Dataset content Block Start
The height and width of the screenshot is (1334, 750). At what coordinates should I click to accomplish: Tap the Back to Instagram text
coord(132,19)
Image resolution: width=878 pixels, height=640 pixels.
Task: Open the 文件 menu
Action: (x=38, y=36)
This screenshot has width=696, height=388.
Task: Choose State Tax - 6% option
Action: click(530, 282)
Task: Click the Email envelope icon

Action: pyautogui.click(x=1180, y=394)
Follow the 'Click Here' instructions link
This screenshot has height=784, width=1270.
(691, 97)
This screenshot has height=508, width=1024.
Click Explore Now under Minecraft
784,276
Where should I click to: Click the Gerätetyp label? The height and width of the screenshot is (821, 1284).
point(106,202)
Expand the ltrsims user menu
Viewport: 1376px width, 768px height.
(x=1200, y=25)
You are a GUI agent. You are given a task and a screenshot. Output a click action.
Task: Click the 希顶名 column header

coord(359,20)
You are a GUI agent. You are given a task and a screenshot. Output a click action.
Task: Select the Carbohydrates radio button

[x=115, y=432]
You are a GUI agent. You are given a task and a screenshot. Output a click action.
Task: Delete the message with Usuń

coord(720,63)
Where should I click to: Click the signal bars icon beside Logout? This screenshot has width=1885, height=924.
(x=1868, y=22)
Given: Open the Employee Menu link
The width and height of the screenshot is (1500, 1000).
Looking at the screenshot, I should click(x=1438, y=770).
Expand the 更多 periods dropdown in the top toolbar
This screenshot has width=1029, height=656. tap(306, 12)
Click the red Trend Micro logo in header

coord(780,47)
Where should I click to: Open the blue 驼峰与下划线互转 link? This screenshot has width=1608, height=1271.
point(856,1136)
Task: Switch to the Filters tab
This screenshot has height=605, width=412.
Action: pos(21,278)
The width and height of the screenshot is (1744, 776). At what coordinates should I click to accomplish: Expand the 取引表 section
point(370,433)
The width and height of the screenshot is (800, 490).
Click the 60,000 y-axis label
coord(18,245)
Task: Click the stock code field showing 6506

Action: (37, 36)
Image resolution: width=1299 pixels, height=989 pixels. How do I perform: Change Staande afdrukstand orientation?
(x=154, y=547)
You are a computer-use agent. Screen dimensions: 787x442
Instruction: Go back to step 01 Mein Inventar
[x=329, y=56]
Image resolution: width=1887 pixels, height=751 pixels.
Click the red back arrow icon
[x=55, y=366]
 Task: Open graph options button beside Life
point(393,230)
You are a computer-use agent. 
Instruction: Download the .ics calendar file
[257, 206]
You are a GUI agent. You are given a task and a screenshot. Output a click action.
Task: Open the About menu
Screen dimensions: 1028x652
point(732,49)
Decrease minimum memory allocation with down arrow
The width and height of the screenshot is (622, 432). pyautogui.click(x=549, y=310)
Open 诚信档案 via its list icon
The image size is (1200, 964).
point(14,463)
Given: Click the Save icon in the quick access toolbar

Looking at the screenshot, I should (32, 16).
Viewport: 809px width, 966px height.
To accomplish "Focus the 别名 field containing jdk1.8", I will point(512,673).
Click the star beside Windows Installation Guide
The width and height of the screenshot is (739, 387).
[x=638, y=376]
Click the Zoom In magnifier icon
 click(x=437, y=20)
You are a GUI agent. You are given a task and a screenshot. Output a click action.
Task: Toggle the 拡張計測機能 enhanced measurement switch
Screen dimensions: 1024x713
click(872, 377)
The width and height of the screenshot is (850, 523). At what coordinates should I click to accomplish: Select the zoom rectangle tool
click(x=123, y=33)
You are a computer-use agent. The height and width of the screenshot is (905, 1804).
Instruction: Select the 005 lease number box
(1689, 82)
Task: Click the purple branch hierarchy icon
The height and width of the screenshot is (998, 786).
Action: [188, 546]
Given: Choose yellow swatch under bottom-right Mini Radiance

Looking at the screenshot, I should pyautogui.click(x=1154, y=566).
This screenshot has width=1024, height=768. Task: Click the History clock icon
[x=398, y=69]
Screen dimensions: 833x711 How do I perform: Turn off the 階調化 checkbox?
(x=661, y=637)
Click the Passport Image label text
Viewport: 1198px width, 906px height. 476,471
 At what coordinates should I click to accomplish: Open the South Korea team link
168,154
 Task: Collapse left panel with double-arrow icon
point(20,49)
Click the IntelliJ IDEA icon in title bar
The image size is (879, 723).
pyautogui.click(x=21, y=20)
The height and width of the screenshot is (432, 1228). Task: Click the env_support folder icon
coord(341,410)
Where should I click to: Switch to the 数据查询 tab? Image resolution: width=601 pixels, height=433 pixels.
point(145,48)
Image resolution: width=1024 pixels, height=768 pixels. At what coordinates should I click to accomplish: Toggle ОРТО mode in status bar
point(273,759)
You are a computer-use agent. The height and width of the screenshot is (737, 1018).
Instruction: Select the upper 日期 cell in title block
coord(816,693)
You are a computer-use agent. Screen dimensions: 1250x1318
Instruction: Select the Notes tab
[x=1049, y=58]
Dataset content Block End
Assigned task: Would you please reproduce all of the lines above exactly?

Task response:
The height and width of the screenshot is (1334, 750). At what coordinates should I click to accomplish: Tap the Back to Instagram text
coord(132,19)
Image resolution: width=878 pixels, height=640 pixels.
Task: Open the 文件 menu
Action: (x=38, y=36)
This screenshot has width=696, height=388.
Task: Choose State Tax - 6% option
Action: click(530, 282)
Task: Click the Email envelope icon

Action: pyautogui.click(x=1180, y=394)
Follow the 'Click Here' instructions link
This screenshot has height=784, width=1270.
(691, 97)
This screenshot has height=508, width=1024.
Click Explore Now under Minecraft
784,276
Where should I click to: Click the Gerätetyp label? The height and width of the screenshot is (821, 1284).
point(106,202)
Expand the ltrsims user menu
Viewport: 1376px width, 768px height.
(x=1200, y=25)
You are a GUI agent. You are given a task and a screenshot. Output a click action.
Task: Click the 希顶名 column header

coord(359,20)
You are a GUI agent. You are given a task and a screenshot. Output a click action.
Task: Select the Carbohydrates radio button

[x=115, y=432]
You are a GUI agent. You are given a task and a screenshot. Output a click action.
Task: Delete the message with Usuń

coord(720,63)
Where should I click to: Click the signal bars icon beside Logout? This screenshot has width=1885, height=924.
(x=1868, y=22)
Given: Open the Employee Menu link
The width and height of the screenshot is (1500, 1000).
Looking at the screenshot, I should click(x=1438, y=770).
Expand the 更多 periods dropdown in the top toolbar
This screenshot has width=1029, height=656. tap(306, 12)
Click the red Trend Micro logo in header

coord(780,47)
Where should I click to: Open the blue 驼峰与下划线互转 link? This screenshot has width=1608, height=1271.
point(856,1136)
Task: Switch to the Filters tab
This screenshot has height=605, width=412.
Action: pos(21,278)
The width and height of the screenshot is (1744, 776). At what coordinates should I click to accomplish: Expand the 取引表 section
point(370,433)
The width and height of the screenshot is (800, 490).
Click the 60,000 y-axis label
coord(18,245)
Task: Click the stock code field showing 6506

Action: (37, 36)
Image resolution: width=1299 pixels, height=989 pixels. How do I perform: Change Staande afdrukstand orientation?
(x=154, y=547)
You are a computer-use agent. Screen dimensions: 787x442
Instruction: Go back to step 01 Mein Inventar
[x=329, y=56]
Image resolution: width=1887 pixels, height=751 pixels.
Click the red back arrow icon
[x=55, y=366]
 Task: Open graph options button beside Life
point(393,230)
You are a computer-use agent. 
Instruction: Download the .ics calendar file
[257, 206]
You are a GUI agent. You are given a task and a screenshot. Output a click action.
Task: Open the About menu
Screen dimensions: 1028x652
point(732,49)
Decrease minimum memory allocation with down arrow
The width and height of the screenshot is (622, 432). pyautogui.click(x=549, y=310)
Open 诚信档案 via its list icon
The image size is (1200, 964).
point(14,463)
Given: Click the Save icon in the quick access toolbar

Looking at the screenshot, I should (32, 16).
Viewport: 809px width, 966px height.
To accomplish "Focus the 别名 field containing jdk1.8", I will point(512,673).
Click the star beside Windows Installation Guide
The width and height of the screenshot is (739, 387).
[x=638, y=376]
Click the Zoom In magnifier icon
 click(x=437, y=20)
You are a GUI agent. You are given a task and a screenshot. Output a click action.
Task: Toggle the 拡張計測機能 enhanced measurement switch
Screen dimensions: 1024x713
click(872, 377)
The width and height of the screenshot is (850, 523). At what coordinates should I click to accomplish: Select the zoom rectangle tool
click(x=123, y=33)
You are a computer-use agent. The height and width of the screenshot is (905, 1804).
Instruction: Select the 005 lease number box
(1689, 82)
Task: Click the purple branch hierarchy icon
The height and width of the screenshot is (998, 786).
Action: [188, 546]
Given: Choose yellow swatch under bottom-right Mini Radiance

Looking at the screenshot, I should pyautogui.click(x=1154, y=566).
This screenshot has width=1024, height=768. Task: Click the History clock icon
[x=398, y=69]
Screen dimensions: 833x711 How do I perform: Turn off the 階調化 checkbox?
(x=661, y=637)
Click the Passport Image label text
Viewport: 1198px width, 906px height. 476,471
 At what coordinates should I click to accomplish: Open the South Korea team link
168,154
 Task: Collapse left panel with double-arrow icon
point(20,49)
Click the IntelliJ IDEA icon in title bar
The image size is (879, 723).
pyautogui.click(x=21, y=20)
The height and width of the screenshot is (432, 1228). Task: Click the env_support folder icon
coord(341,410)
Where should I click to: Switch to the 数据查询 tab? Image resolution: width=601 pixels, height=433 pixels.
point(145,48)
Image resolution: width=1024 pixels, height=768 pixels. At what coordinates should I click to accomplish: Toggle ОРТО mode in status bar
point(273,759)
You are a computer-use agent. The height and width of the screenshot is (737, 1018).
Instruction: Select the upper 日期 cell in title block
coord(816,693)
You are a computer-use agent. Screen dimensions: 1250x1318
Instruction: Select the Notes tab
[x=1049, y=58]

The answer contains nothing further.